Repeat the data in full. Drop every picture.

--

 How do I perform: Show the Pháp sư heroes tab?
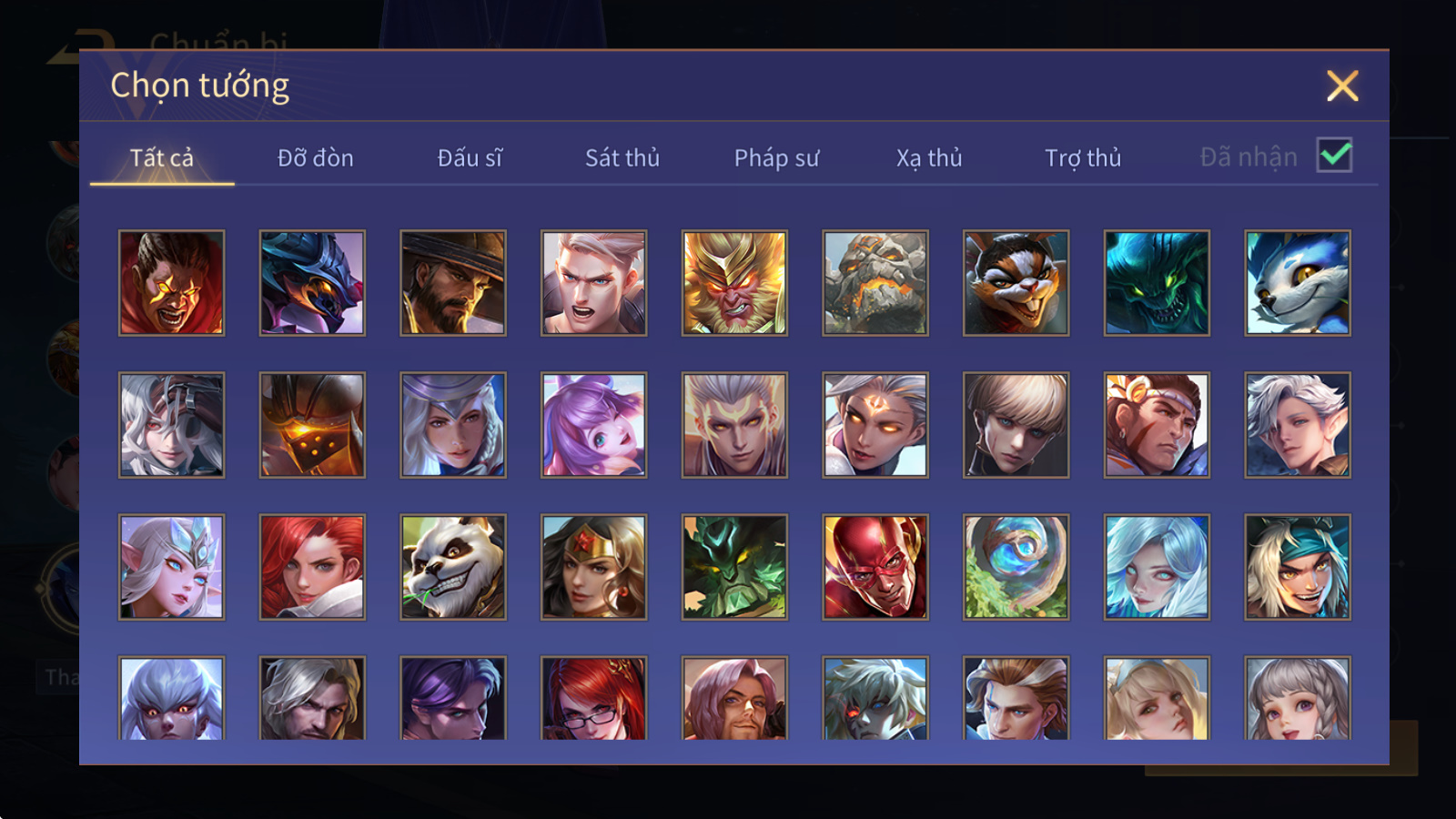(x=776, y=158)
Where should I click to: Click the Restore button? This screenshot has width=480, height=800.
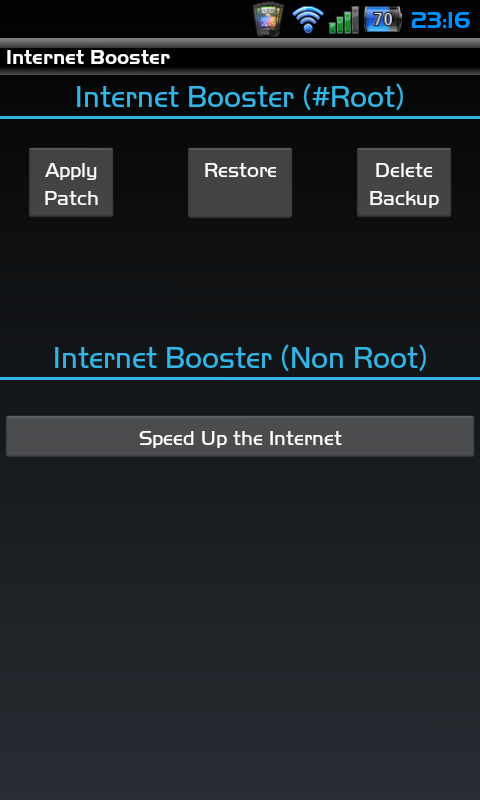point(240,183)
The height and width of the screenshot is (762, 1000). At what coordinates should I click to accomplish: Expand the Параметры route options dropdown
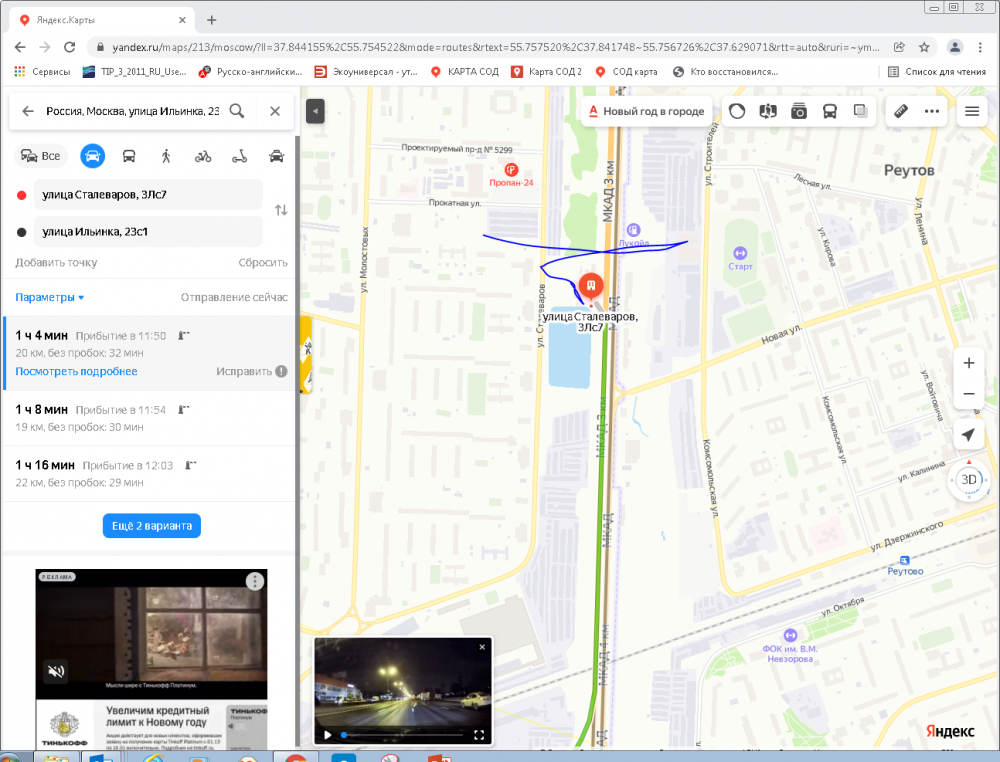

--

## Exercise result
 How do I perform: Show the Pháp sư heroes tab?
(x=776, y=158)
Where should I click to: Click the Restore button? This screenshot has width=480, height=800.
point(240,183)
The height and width of the screenshot is (762, 1000). At what coordinates should I click to accomplish: Expand the Параметры route options dropdown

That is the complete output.